» WORK TO BE COMPLETED
Render each line of the material below as one string in a JSON list, skipping blank lines and leaving out the pictures.

Screenshot and document pointing data:
++++++++++

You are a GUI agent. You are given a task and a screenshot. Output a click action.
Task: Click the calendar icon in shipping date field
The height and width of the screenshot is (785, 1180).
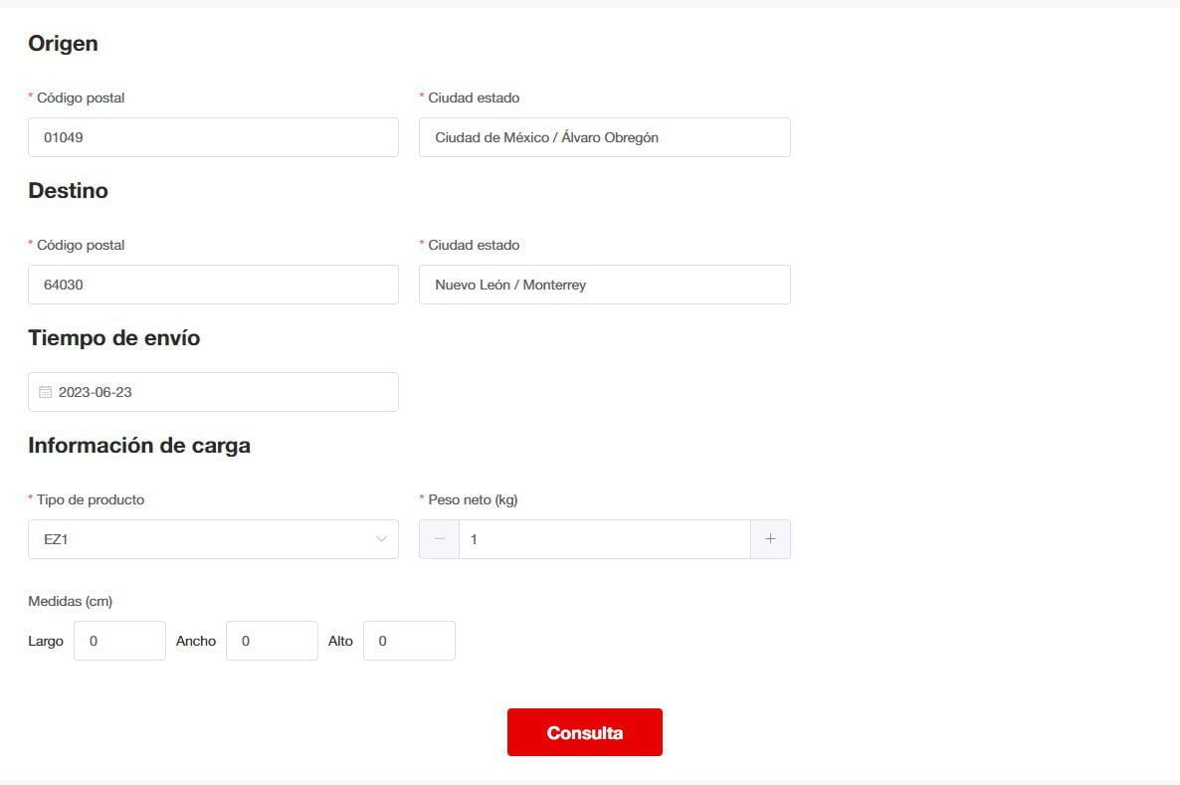[45, 392]
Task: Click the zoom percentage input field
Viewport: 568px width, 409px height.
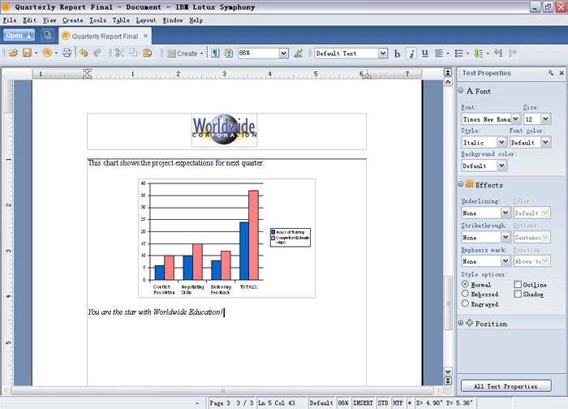Action: 259,53
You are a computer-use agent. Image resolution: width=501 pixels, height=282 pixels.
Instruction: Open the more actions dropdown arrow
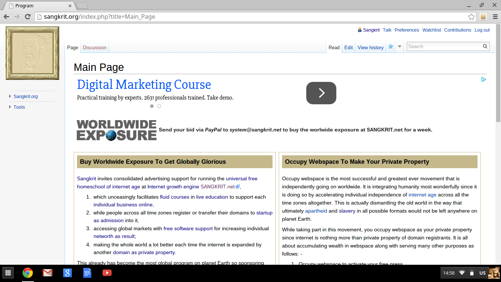tap(400, 47)
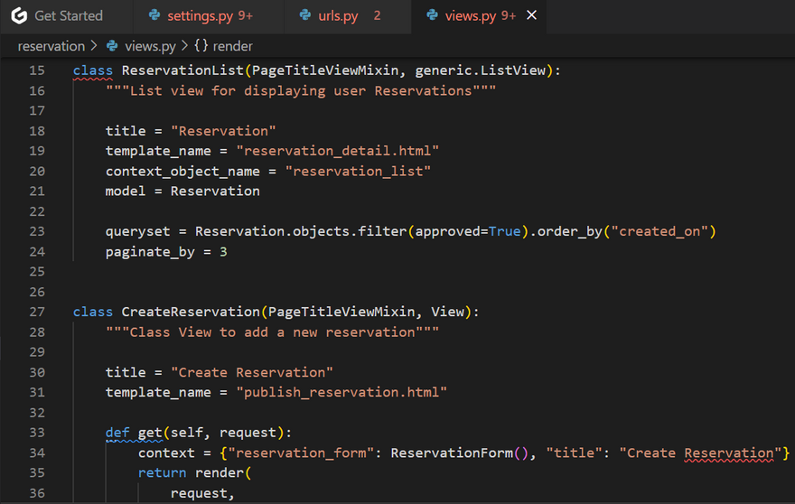Switch to the urls.py tab
The image size is (795, 504).
tap(339, 15)
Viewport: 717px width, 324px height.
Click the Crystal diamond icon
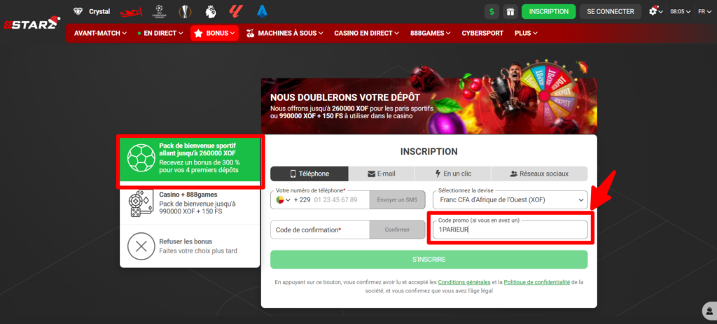coord(78,11)
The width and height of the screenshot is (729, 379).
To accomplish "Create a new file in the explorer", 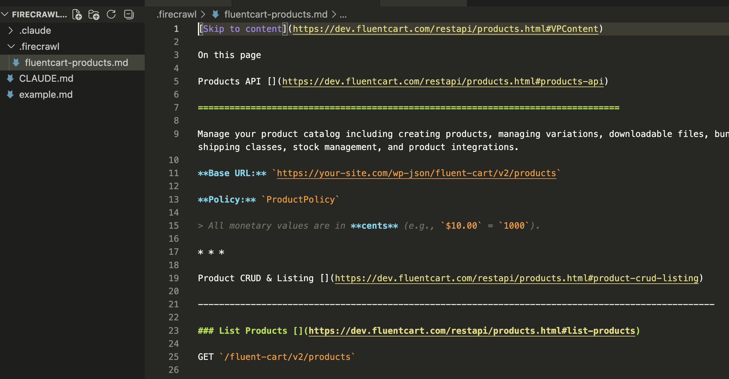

++++++++++

» FULL OUTPUT
[
  "You are a GUI agent. You are given a task and a screenshot. Output a click action.",
  "Task: Click the calendar icon in shipping date field",
  "The height and width of the screenshot is (785, 1180).",
  "[45, 392]",
  "Task: Click the zoom percentage input field",
  "Viewport: 568px width, 409px height.",
  "Action: 259,53",
  "You are a computer-use agent. Image resolution: width=501 pixels, height=282 pixels.",
  "Instruction: Open the more actions dropdown arrow",
  "tap(400, 47)",
  "Switch to the urls.py tab",
  "The image size is (795, 504).",
  "tap(339, 15)",
  "Viewport: 717px width, 324px height.",
  "Click the Crystal diamond icon",
  "coord(78,11)",
  "The width and height of the screenshot is (729, 379).",
  "To accomplish \"Create a new file in the explorer\", "
]